Your instructions>
Beginning at the line that includes "Black Metal (35, 1685)", print each remaining line of the data word for word. Output nothing else.

(Records from a data collection)
[Start of section]

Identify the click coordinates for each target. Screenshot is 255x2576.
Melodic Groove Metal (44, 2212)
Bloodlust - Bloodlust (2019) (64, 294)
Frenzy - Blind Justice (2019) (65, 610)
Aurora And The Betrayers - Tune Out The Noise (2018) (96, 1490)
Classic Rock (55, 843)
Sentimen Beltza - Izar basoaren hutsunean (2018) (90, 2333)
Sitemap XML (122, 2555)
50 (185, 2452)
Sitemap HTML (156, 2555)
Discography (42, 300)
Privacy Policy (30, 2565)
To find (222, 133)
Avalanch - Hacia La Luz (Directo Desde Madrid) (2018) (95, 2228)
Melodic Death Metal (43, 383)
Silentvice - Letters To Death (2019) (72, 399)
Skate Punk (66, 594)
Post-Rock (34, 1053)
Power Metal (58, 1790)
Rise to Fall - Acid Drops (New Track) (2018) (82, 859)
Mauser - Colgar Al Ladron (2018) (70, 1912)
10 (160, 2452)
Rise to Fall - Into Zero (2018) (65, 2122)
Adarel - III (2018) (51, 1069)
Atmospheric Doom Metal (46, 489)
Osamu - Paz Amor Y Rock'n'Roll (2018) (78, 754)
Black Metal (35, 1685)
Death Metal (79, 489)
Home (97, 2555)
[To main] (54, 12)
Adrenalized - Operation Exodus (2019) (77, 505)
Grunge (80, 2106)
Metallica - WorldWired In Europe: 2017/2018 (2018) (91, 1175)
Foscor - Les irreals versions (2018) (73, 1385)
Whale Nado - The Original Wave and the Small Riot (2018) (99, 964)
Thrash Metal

[End of section]

Task result>
Black Metal (35, 1685)
Death Metal (79, 489)
Home (97, 2555)
[To main] (54, 12)
Adrenalized - Operation Exodus (2019) (77, 505)
Grunge (80, 2106)
Metallica - WorldWired In Europe: 2017/2018 (2018) (91, 1175)
Foscor - Les irreals versions (2018) (73, 1385)
Whale Nado - The Original Wave and the Small Riot (2018) (99, 964)
Thrash Metal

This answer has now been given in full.